## BRIEF
Each line below should be written out again without any change.

## RECORDS TO USE
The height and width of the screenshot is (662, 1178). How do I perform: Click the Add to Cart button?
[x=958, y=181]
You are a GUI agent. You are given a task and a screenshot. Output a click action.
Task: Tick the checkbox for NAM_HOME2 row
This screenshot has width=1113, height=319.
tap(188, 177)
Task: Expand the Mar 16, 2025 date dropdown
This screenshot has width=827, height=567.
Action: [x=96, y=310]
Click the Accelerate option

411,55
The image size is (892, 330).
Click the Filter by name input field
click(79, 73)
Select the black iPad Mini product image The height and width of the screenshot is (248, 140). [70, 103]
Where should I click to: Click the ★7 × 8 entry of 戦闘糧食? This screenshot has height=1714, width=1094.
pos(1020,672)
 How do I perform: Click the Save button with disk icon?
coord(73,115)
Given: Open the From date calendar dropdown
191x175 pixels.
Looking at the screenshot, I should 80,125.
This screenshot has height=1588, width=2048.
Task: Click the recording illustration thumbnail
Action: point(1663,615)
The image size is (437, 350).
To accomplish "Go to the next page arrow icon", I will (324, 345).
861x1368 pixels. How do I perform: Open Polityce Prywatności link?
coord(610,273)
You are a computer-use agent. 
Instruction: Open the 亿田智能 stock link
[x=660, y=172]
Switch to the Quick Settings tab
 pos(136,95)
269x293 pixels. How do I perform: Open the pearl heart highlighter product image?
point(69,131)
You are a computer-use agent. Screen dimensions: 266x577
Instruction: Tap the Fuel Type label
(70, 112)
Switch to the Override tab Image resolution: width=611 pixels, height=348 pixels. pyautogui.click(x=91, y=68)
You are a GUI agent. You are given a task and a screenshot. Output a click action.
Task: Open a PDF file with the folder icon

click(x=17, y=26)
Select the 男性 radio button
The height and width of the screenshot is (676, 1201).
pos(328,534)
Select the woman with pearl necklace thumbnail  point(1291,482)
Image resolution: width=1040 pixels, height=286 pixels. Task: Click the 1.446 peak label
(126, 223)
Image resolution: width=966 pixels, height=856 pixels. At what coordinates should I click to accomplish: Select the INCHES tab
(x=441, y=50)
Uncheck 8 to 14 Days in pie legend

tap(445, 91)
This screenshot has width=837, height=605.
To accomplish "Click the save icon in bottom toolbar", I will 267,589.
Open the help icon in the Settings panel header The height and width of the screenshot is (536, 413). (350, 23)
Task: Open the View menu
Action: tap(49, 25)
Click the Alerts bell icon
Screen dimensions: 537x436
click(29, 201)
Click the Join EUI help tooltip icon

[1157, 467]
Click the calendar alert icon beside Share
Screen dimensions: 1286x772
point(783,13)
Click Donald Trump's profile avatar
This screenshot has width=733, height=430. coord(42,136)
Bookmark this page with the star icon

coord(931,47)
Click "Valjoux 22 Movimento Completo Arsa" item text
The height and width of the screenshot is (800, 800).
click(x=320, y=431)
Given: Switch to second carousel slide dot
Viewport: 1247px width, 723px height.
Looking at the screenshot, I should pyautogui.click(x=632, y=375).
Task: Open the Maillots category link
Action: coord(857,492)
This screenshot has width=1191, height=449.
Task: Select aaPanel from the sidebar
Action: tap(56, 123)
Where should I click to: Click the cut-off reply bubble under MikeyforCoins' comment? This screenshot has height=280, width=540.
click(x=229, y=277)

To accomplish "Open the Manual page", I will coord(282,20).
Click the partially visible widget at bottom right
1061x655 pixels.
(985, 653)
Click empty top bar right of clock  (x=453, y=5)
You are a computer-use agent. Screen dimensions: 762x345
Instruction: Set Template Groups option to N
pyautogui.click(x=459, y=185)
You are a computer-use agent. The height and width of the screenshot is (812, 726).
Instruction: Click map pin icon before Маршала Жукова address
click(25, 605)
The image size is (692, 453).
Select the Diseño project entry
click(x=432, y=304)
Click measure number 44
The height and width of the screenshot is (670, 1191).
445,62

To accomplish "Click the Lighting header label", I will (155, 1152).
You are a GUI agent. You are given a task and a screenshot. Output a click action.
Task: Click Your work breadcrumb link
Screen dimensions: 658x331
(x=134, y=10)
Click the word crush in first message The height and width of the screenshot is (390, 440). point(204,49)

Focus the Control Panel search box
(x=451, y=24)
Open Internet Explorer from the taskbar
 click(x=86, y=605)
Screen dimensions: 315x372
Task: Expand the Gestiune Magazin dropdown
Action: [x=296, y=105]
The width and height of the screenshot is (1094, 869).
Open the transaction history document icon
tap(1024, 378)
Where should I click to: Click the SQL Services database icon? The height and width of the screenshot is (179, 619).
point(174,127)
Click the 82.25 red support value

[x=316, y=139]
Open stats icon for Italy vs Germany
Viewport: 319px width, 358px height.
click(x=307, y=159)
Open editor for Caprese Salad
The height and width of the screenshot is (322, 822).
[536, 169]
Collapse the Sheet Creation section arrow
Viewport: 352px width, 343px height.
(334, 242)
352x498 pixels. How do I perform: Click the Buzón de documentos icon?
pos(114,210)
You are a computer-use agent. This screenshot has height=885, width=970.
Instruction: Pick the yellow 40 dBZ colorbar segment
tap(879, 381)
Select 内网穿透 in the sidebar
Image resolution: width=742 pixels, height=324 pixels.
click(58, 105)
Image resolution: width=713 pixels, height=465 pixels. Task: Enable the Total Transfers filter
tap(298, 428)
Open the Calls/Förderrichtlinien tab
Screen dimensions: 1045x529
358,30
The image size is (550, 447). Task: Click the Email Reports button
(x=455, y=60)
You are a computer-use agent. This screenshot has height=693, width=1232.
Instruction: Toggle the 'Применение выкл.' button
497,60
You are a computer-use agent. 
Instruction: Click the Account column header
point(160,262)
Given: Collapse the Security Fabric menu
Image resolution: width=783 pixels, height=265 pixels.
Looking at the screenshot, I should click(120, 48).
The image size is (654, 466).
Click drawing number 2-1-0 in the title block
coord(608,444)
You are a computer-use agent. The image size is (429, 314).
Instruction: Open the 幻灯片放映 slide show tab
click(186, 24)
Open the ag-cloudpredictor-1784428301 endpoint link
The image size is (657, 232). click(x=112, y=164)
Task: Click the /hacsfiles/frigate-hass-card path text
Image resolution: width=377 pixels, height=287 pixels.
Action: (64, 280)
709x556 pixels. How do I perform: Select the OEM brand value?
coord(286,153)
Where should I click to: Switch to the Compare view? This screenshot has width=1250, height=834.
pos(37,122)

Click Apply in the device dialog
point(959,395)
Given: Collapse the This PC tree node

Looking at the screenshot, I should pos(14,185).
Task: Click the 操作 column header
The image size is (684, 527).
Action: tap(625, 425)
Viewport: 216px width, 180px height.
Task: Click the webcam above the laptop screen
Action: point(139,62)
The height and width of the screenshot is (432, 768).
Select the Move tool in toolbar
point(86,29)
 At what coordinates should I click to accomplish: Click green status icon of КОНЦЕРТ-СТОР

## EXPECTED ANSWER
The height and width of the screenshot is (662, 1178). How do I perform: Click the Add to Cart button?
[x=958, y=181]
You are a GUI agent. You are given a task and a screenshot. Output a click action.
Task: Tick the checkbox for NAM_HOME2 row
This screenshot has width=1113, height=319.
tap(188, 177)
Task: Expand the Mar 16, 2025 date dropdown
This screenshot has width=827, height=567.
Action: [x=96, y=310]
Click the Accelerate option

411,55
The image size is (892, 330).
Click the Filter by name input field
click(79, 73)
Select the black iPad Mini product image The height and width of the screenshot is (248, 140). [70, 103]
Where should I click to: Click the ★7 × 8 entry of 戦闘糧食? This screenshot has height=1714, width=1094.
pos(1020,672)
 How do I perform: Click the Save button with disk icon?
coord(73,115)
Given: Open the From date calendar dropdown
191x175 pixels.
Looking at the screenshot, I should 80,125.
This screenshot has height=1588, width=2048.
Task: Click the recording illustration thumbnail
Action: point(1663,615)
The image size is (437, 350).
To accomplish "Go to the next page arrow icon", I will (324, 345).
861x1368 pixels. How do I perform: Open Polityce Prywatności link?
coord(610,273)
You are a computer-use agent. 
Instruction: Open the 亿田智能 stock link
[x=660, y=172]
Switch to the Quick Settings tab
 pos(136,95)
269x293 pixels. How do I perform: Open the pearl heart highlighter product image?
point(69,131)
You are a computer-use agent. Screen dimensions: 266x577
Instruction: Tap the Fuel Type label
(70, 112)
Switch to the Override tab Image resolution: width=611 pixels, height=348 pixels. pyautogui.click(x=91, y=68)
You are a GUI agent. You are given a task and a screenshot. Output a click action.
Task: Open a PDF file with the folder icon

click(x=17, y=26)
Select the 男性 radio button
The height and width of the screenshot is (676, 1201).
pos(328,534)
Select the woman with pearl necklace thumbnail  point(1291,482)
Image resolution: width=1040 pixels, height=286 pixels. Task: Click the 1.446 peak label
(126, 223)
Image resolution: width=966 pixels, height=856 pixels. At what coordinates should I click to accomplish: Select the INCHES tab
(x=441, y=50)
Uncheck 8 to 14 Days in pie legend

tap(445, 91)
This screenshot has width=837, height=605.
To accomplish "Click the save icon in bottom toolbar", I will 267,589.
Open the help icon in the Settings panel header The height and width of the screenshot is (536, 413). (350, 23)
Task: Open the View menu
Action: tap(49, 25)
Click the Alerts bell icon
Screen dimensions: 537x436
click(29, 201)
Click the Join EUI help tooltip icon

[1157, 467]
Click the calendar alert icon beside Share
Screen dimensions: 1286x772
point(783,13)
Click Donald Trump's profile avatar
This screenshot has width=733, height=430. coord(42,136)
Bookmark this page with the star icon

coord(931,47)
Click "Valjoux 22 Movimento Completo Arsa" item text
The height and width of the screenshot is (800, 800).
click(x=320, y=431)
Given: Switch to second carousel slide dot
Viewport: 1247px width, 723px height.
Looking at the screenshot, I should pyautogui.click(x=632, y=375).
Task: Open the Maillots category link
Action: coord(857,492)
This screenshot has width=1191, height=449.
Task: Select aaPanel from the sidebar
Action: tap(56, 123)
Where should I click to: Click the cut-off reply bubble under MikeyforCoins' comment? This screenshot has height=280, width=540.
click(x=229, y=277)

To accomplish "Open the Manual page", I will coord(282,20).
Click the partially visible widget at bottom right
1061x655 pixels.
(985, 653)
Click empty top bar right of clock  (x=453, y=5)
You are a computer-use agent. Screen dimensions: 762x345
Instruction: Set Template Groups option to N
pyautogui.click(x=459, y=185)
You are a computer-use agent. The height and width of the screenshot is (812, 726).
Instruction: Click map pin icon before Маршала Жукова address
click(25, 605)
The image size is (692, 453).
Select the Diseño project entry
click(x=432, y=304)
Click measure number 44
The height and width of the screenshot is (670, 1191).
445,62

To accomplish "Click the Lighting header label", I will (155, 1152).
You are a GUI agent. You are given a task and a screenshot. Output a click action.
Task: Click Your work breadcrumb link
Screen dimensions: 658x331
(x=134, y=10)
Click the word crush in first message The height and width of the screenshot is (390, 440). point(204,49)

Focus the Control Panel search box
(x=451, y=24)
Open Internet Explorer from the taskbar
 click(x=86, y=605)
Screen dimensions: 315x372
Task: Expand the Gestiune Magazin dropdown
Action: [x=296, y=105]
The width and height of the screenshot is (1094, 869).
Open the transaction history document icon
tap(1024, 378)
Where should I click to: Click the SQL Services database icon? The height and width of the screenshot is (179, 619).
point(174,127)
Click the 82.25 red support value

[x=316, y=139]
Open stats icon for Italy vs Germany
Viewport: 319px width, 358px height.
click(x=307, y=159)
Open editor for Caprese Salad
The height and width of the screenshot is (322, 822).
[536, 169]
Collapse the Sheet Creation section arrow
Viewport: 352px width, 343px height.
(334, 242)
352x498 pixels. How do I perform: Click the Buzón de documentos icon?
pos(114,210)
You are a computer-use agent. This screenshot has height=885, width=970.
Instruction: Pick the yellow 40 dBZ colorbar segment
tap(879, 381)
Select 内网穿透 in the sidebar
Image resolution: width=742 pixels, height=324 pixels.
click(58, 105)
Image resolution: width=713 pixels, height=465 pixels. Task: Enable the Total Transfers filter
tap(298, 428)
Open the Calls/Förderrichtlinien tab
Screen dimensions: 1045x529
358,30
The image size is (550, 447). Task: Click the Email Reports button
(x=455, y=60)
You are a computer-use agent. This screenshot has height=693, width=1232.
Instruction: Toggle the 'Применение выкл.' button
497,60
You are a computer-use agent. 
Instruction: Click the Account column header
point(160,262)
Given: Collapse the Security Fabric menu
Image resolution: width=783 pixels, height=265 pixels.
Looking at the screenshot, I should click(120, 48).
The image size is (654, 466).
Click drawing number 2-1-0 in the title block
coord(608,444)
You are a computer-use agent. The image size is (429, 314).
Instruction: Open the 幻灯片放映 slide show tab
click(186, 24)
Open the ag-cloudpredictor-1784428301 endpoint link
The image size is (657, 232). click(x=112, y=164)
Task: Click the /hacsfiles/frigate-hass-card path text
Image resolution: width=377 pixels, height=287 pixels.
Action: (64, 280)
709x556 pixels. How do I perform: Select the OEM brand value?
coord(286,153)
Where should I click to: Switch to the Compare view? This screenshot has width=1250, height=834.
pos(37,122)

Click Apply in the device dialog
point(959,395)
Given: Collapse the This PC tree node

Looking at the screenshot, I should pos(14,185).
Task: Click the 操作 column header
The image size is (684, 527).
Action: tap(625, 425)
Viewport: 216px width, 180px height.
Task: Click the webcam above the laptop screen
Action: point(139,62)
The height and width of the screenshot is (432, 768).
Select the Move tool in toolbar
point(86,29)
 At what coordinates should I click to accomplish: Click green status icon of КОНЦЕРТ-СТОР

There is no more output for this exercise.